Illustration prison. — ROBYN BECK AFP

Le gouvernement a tranché. Sanabil, une association d’aide aux prisonniers musulmans créée en 2010 et basée en Seine-et-Marne, a été dissoute ce mercredi par le gouvernement pour ses liens présumés avec l’islamisme radical.

La dissolution a été actée en Conseil des ministres, sur le fondement d’un article du code de la sécurité intérieure sur les associations qui « appellent à la haine ou à la violence, ou qui se livrent à des agissements susceptibles de provoquer des actes terroristes », a annoncé le porte-parole du gouvernement, Stéphane Le Foll.

« Encouragement » à la radicalisation, « sympathie » envers des djihadistes…

Pour le ministre de l’Intérieur, Bernard Cazeneuve, qui a pris le décret de dissolution, « sous couvert d’un soutien matériel dispensé à des détenus de droit commun ainsi qu’à leurs familles, l’association encourageait la radicalisation de ces derniers durant leur séjour carcéral pour les rallier à la cause djihadiste ». En outre, « les publications sur internet de l’association manifestent de la sympathie envers certains individus en lien avec la mouvance terroriste la plus radicale ».

Sanabil apparaît dans l’enquête sur les attentats de novembre 2015

Selon le ministre, « plusieurs anciens dirigeants ou anciens membres de l’association » ont d’ailleurs « rejoint la zone de combat irako-syrienne » et Sanabil « facilitait les rencontres entre des jihadistes radicaux et des individus moins impliqués dans le but d’influencer ces derniers ».

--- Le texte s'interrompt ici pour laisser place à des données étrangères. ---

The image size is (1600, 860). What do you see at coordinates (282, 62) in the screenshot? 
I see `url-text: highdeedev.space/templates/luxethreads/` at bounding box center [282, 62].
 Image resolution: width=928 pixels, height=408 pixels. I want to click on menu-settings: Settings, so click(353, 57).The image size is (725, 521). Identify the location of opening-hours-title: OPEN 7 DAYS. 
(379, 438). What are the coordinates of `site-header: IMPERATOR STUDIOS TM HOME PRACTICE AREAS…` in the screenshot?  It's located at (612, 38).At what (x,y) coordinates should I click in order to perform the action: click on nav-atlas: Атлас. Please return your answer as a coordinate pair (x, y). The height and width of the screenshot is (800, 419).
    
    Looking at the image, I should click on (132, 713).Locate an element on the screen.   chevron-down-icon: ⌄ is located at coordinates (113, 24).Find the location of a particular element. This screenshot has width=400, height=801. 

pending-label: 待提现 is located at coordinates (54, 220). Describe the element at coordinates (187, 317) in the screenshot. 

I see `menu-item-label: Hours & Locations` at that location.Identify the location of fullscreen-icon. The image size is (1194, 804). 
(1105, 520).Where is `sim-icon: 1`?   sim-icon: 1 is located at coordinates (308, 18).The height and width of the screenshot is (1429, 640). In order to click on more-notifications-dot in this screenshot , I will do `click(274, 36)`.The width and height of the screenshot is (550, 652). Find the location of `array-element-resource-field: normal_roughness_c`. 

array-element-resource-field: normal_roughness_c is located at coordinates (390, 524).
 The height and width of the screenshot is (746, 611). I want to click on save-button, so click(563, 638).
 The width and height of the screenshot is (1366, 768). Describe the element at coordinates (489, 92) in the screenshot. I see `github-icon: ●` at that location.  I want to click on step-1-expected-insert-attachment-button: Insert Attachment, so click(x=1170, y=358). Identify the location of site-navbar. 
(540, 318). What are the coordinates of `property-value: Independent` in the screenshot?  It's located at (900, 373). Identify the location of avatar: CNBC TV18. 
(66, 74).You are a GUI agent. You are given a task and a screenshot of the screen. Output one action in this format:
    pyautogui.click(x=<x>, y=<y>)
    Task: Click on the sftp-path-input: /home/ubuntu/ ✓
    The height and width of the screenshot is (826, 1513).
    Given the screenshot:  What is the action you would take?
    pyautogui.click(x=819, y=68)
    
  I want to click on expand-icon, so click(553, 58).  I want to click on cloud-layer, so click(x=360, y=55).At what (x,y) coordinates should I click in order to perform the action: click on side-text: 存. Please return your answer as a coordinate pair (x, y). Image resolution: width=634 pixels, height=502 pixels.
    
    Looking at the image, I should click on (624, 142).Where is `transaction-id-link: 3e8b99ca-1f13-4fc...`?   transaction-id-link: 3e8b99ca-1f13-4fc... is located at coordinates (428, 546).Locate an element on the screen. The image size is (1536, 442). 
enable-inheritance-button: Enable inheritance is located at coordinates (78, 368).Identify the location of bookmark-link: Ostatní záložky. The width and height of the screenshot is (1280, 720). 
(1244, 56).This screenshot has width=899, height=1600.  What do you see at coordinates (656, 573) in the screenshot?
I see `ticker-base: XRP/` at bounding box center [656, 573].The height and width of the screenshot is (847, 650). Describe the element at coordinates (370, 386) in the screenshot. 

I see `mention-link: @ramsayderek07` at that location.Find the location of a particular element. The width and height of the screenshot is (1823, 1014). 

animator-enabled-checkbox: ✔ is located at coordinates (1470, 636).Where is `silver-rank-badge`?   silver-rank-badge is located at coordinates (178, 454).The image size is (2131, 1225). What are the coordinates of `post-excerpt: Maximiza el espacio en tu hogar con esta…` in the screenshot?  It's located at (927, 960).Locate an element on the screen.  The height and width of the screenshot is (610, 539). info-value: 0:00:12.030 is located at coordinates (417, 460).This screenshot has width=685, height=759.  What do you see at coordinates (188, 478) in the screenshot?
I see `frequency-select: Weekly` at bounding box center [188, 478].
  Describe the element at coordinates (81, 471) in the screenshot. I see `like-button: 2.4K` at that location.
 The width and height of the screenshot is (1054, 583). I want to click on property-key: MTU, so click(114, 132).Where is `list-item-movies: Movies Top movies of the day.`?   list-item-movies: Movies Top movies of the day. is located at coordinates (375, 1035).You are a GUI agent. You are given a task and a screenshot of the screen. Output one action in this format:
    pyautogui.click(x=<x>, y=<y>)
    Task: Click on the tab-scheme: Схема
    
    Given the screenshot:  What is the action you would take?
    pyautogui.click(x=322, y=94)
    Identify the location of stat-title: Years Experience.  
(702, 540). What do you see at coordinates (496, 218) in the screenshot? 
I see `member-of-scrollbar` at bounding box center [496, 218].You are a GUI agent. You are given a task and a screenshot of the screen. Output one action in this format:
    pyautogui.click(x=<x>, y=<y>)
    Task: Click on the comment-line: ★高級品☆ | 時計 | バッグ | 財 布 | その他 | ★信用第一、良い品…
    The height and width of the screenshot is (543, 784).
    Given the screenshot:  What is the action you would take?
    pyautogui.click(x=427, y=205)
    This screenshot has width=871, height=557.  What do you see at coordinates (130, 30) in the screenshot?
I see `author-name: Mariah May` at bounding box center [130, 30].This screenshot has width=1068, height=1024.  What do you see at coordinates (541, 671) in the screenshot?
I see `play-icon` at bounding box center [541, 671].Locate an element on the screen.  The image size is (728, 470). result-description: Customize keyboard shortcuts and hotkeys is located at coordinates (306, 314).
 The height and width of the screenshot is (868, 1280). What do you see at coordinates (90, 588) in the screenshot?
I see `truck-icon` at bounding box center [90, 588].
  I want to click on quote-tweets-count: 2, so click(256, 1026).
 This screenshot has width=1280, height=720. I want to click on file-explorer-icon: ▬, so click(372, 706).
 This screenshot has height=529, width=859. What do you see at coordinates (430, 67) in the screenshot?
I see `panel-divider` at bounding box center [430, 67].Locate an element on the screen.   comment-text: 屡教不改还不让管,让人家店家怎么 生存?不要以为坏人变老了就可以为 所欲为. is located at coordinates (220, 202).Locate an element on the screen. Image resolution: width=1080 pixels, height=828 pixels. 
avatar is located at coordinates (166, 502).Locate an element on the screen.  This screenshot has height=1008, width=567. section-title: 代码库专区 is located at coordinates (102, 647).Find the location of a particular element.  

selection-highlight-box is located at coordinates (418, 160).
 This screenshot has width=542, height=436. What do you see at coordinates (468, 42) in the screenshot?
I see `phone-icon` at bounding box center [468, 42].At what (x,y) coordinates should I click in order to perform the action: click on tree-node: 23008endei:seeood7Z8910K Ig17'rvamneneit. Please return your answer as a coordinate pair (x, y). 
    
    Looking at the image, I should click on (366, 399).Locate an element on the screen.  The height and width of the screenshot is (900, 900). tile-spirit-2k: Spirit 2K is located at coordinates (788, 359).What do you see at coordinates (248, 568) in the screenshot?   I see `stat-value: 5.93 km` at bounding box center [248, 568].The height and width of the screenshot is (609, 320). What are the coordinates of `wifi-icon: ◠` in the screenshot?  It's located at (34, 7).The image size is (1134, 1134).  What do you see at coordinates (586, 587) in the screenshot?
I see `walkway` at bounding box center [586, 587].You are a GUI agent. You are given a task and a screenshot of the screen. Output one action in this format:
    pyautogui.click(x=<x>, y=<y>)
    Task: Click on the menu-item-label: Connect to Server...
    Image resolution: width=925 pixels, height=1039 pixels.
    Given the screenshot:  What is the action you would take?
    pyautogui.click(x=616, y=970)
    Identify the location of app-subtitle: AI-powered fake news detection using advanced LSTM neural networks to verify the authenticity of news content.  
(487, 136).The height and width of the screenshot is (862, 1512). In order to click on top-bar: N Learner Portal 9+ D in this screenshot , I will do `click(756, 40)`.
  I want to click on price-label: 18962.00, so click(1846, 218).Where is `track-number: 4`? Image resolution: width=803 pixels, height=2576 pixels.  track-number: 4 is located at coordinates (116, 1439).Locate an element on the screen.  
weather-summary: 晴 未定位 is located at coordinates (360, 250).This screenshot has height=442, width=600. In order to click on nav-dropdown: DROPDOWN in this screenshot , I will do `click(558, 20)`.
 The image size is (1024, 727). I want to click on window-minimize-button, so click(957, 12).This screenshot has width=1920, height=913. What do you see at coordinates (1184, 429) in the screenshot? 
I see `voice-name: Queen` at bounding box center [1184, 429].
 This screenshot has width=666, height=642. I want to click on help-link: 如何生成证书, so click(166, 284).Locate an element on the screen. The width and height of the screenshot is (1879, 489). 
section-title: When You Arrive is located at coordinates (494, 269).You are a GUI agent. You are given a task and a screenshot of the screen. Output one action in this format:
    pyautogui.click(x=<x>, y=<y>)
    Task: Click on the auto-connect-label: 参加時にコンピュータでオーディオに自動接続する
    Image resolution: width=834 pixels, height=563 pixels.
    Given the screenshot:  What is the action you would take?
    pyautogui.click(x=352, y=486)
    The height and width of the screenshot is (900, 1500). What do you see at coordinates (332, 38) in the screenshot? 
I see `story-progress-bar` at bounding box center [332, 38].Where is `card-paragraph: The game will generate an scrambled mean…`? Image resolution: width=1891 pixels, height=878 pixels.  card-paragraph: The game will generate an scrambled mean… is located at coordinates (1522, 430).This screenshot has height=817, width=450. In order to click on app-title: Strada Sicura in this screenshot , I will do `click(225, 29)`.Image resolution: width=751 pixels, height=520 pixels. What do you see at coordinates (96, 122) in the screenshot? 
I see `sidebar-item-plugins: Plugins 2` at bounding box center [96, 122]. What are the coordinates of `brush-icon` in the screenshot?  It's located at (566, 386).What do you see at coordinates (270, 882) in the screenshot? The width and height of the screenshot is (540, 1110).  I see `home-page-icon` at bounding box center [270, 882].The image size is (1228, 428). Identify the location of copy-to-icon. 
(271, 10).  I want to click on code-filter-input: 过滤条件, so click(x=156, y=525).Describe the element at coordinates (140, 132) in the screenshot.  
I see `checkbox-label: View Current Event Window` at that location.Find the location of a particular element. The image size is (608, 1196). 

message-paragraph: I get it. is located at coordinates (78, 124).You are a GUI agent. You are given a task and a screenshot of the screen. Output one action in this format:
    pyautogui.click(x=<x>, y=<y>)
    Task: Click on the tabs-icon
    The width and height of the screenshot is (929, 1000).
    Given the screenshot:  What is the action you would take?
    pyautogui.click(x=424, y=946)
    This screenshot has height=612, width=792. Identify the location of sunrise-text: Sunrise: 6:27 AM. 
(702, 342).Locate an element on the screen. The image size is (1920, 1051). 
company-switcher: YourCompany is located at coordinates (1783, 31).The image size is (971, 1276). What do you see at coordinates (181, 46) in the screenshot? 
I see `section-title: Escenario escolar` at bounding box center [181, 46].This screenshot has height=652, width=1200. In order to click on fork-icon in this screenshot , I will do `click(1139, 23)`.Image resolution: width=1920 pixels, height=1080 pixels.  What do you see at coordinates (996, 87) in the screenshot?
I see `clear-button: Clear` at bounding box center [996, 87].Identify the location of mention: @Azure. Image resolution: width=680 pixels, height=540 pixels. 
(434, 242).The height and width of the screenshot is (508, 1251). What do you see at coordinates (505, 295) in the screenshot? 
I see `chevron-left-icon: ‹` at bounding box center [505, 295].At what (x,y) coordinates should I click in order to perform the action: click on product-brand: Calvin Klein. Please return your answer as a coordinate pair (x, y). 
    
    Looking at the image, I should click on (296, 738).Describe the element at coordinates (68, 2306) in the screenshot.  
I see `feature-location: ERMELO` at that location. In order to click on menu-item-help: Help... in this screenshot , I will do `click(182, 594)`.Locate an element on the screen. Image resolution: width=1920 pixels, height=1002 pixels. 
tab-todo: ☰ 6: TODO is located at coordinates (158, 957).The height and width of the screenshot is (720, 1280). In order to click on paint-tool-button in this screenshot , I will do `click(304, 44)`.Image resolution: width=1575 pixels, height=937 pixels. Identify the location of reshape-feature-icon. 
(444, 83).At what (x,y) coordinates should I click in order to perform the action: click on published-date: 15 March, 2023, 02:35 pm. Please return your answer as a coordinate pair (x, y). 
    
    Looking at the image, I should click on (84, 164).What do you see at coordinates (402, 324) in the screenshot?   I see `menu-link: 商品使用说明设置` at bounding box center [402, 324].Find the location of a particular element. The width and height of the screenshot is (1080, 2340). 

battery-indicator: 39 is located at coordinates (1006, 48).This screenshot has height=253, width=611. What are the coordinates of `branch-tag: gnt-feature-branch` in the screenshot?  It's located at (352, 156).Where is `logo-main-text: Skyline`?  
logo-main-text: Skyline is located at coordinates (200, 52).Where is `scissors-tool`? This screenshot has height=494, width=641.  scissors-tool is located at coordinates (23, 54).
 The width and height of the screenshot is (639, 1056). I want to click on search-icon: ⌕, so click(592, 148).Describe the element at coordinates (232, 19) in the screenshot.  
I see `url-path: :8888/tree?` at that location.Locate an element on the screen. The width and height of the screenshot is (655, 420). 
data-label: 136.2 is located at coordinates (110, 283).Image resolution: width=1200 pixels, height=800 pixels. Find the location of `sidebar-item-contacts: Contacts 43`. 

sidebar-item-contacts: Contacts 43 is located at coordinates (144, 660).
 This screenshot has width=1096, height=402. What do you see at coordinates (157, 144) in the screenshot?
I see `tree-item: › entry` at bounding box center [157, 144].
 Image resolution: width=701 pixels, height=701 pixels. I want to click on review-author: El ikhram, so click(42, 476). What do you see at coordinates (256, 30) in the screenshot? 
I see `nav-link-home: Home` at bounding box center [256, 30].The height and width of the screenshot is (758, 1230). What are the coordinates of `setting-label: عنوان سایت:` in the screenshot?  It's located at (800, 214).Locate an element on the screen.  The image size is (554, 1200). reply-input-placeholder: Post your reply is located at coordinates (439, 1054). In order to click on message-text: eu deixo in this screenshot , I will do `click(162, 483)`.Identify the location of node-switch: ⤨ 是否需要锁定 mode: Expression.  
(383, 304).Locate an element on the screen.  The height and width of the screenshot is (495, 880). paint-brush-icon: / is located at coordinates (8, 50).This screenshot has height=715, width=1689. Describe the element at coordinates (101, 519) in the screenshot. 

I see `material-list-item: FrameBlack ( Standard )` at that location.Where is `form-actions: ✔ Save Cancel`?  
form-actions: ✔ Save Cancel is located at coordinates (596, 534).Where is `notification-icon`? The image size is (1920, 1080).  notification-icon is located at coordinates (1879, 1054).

Le nom de l’association apparaît également à plusieurs reprises dans l’enquête sur les attentats de novembre 2015 à Paris et aux abords du Stade de France, dans le cadre des investigations sur d’éventuels liens entre des personnes gravitant dans l’environnement de Sanabil et des protagonistes des attaques jihadistes.

Une décision « injuste », selon le président de l’association

« On va utiliser tous les moyens légaux possibles afin de contester cette décision injuste », a réagi auprès de l’AFP le président de Sanabil, Antho Bolamba, assigné à résidence depuis un an.

D’après lui, l’action de l’association se borne à soutenir « 750 détenus dans onze pays », en faisant parvenir de la documentation religieuse ou en envoyant occasionnellement de l’argent aux indigents pour qu’ils puissent cantiner. Elle fournit aussi un soutien, financier parfois, aux familles de détenus.